Bringing it up directly was hard but very good for me and for the "us" that we were creating. I got past the embarrassment by seeing how I wanted closeness in ways I didn't have before or was hoping to have outside of therapy. That helped me understand a lot of my past and what I wanted in the future.
It ended up being a turning point in my process. I felt loved, felt worthy of love, felt that my longings for closeness were important to see and understand. For a time I was preoccupied with him, but then I began to see that he was sorta symbolic for what I wanted outside in my own life.
There have been issues that are complicated; this whole thing is complicated, but the basic thing is that it was positive. I went from pushing away feelings to having them, first for him since he is relatively safe. Then it expanded outward beyond therapy to what I wanted in general.
It is hard work and takes a lot of courage to go there. Many people don't really explore this in therapy or in life. I just thought of my therapy time as private enough to be who I really am, be accepted for that, and to me that is the definition of love. To be seen, heard, recognized.

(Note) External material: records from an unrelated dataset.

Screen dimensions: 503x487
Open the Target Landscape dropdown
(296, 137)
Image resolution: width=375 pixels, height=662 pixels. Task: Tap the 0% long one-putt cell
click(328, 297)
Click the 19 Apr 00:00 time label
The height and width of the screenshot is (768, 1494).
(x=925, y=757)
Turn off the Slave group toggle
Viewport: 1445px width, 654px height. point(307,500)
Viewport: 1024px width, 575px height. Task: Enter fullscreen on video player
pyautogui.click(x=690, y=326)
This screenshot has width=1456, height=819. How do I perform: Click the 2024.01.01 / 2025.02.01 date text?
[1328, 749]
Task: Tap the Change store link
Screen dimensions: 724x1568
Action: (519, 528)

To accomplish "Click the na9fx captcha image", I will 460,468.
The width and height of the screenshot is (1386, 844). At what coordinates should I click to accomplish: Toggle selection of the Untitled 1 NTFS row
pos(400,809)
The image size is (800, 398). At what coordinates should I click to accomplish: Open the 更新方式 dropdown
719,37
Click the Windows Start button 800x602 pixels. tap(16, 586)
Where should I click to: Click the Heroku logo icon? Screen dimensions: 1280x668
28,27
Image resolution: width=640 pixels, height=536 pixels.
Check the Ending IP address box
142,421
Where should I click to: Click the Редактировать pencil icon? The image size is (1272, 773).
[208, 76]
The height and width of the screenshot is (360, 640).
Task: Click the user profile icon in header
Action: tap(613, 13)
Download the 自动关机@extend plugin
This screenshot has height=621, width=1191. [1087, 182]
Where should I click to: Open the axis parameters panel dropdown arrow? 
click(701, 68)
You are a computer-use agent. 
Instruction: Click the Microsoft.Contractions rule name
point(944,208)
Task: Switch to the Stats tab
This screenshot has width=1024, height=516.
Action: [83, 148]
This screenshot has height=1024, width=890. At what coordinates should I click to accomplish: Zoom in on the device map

Call it transference, call it love, call it whatever, doesn't matter. The point is that you have feelings. The feelings are important. Not expressing them usually does more harm than good. It may be awkward at times especially at first, but it can be done and lead to things that are so much better. The feelings in therapy are safe because nothing usually happens to act on them. They are put out there to test the waters. To understand yourself better. To understand what you want in your own life. I see all of that as positive. The therapist usually understands that this is a step along the way, not the destination, but part of overcoming something that has gotten in the way.